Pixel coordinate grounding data
_____

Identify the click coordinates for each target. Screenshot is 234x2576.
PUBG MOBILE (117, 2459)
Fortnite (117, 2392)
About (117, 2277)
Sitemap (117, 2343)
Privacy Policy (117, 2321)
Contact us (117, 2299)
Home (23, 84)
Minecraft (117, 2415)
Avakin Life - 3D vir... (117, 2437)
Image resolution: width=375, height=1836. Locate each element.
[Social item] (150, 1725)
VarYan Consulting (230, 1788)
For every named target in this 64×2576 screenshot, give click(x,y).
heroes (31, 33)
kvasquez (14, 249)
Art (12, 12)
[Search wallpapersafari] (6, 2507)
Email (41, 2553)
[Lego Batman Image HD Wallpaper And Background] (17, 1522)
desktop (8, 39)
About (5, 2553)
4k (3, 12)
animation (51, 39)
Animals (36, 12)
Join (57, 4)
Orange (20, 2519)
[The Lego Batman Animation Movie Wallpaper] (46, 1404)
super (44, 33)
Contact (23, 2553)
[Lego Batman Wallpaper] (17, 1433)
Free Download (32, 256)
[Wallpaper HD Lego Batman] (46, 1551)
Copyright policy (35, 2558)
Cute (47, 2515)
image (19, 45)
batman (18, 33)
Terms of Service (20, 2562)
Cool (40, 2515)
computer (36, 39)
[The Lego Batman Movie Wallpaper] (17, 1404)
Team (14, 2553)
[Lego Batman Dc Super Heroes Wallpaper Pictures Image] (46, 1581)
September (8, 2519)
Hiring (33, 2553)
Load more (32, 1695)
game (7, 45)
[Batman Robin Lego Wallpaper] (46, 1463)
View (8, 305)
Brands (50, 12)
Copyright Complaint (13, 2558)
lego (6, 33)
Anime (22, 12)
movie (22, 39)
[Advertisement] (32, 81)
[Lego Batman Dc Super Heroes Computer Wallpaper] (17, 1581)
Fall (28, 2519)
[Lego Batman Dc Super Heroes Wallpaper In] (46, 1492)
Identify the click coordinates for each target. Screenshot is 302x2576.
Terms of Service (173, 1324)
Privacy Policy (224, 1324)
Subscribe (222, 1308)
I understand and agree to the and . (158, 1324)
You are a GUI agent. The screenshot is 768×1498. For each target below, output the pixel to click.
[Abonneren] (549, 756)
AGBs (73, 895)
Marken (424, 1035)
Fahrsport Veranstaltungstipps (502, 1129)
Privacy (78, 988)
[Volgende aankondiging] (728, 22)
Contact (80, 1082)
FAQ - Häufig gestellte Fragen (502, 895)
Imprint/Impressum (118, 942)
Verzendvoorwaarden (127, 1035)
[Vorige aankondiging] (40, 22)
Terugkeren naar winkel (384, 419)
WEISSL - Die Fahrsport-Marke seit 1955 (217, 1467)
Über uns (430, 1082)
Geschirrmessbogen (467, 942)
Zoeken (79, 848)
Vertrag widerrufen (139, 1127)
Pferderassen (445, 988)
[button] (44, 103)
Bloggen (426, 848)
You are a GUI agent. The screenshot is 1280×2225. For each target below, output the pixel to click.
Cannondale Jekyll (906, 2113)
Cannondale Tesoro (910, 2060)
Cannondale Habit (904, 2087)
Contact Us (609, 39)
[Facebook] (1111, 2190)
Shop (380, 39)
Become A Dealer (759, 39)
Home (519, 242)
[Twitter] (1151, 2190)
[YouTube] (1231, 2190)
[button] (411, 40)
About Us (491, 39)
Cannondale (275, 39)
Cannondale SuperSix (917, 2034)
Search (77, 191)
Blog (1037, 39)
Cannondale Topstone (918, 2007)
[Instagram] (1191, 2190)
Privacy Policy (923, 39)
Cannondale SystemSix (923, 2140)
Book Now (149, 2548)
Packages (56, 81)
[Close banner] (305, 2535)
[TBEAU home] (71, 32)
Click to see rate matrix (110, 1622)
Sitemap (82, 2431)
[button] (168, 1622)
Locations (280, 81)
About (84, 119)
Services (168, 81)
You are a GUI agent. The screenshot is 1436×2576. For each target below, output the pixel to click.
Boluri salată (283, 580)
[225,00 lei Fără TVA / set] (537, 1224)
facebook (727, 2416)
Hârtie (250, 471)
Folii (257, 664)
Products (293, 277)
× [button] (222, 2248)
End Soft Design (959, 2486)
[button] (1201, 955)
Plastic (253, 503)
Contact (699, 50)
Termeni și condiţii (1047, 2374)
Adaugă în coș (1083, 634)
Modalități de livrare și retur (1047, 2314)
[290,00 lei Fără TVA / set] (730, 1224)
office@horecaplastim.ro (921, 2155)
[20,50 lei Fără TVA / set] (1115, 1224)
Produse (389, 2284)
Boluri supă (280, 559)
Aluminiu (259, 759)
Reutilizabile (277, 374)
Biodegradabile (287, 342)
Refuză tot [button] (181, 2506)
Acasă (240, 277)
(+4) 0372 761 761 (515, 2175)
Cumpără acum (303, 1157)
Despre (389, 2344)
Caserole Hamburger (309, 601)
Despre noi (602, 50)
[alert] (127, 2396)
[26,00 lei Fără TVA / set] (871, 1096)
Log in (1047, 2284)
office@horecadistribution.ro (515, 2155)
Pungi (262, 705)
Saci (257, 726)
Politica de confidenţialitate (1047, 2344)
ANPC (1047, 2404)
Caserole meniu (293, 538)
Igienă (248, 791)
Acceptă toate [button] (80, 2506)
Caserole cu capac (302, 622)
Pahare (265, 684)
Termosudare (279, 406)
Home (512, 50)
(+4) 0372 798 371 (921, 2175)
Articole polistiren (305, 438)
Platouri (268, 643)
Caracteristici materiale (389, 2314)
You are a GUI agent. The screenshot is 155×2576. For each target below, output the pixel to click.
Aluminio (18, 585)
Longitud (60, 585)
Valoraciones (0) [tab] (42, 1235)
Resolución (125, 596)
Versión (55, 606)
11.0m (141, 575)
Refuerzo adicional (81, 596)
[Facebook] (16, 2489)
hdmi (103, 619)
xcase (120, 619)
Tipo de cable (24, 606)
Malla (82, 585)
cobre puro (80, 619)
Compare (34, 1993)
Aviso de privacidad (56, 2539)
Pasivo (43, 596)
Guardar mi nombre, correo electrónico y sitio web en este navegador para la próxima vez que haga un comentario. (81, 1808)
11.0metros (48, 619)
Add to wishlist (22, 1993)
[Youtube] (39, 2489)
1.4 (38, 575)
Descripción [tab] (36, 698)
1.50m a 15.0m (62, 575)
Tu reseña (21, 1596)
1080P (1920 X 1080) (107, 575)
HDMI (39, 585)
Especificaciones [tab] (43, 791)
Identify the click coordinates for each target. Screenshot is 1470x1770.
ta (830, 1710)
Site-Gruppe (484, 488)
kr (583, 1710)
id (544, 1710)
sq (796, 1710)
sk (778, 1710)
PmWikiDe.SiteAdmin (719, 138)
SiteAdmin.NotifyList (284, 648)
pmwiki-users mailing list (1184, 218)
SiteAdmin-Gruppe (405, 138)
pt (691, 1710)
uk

_____

◆ Your objective ◆
Extract from the data every line where "Copyright" shows up.

◆ Response ◆
Copyright policy (35, 2558)
Copyright Complaint (13, 2558)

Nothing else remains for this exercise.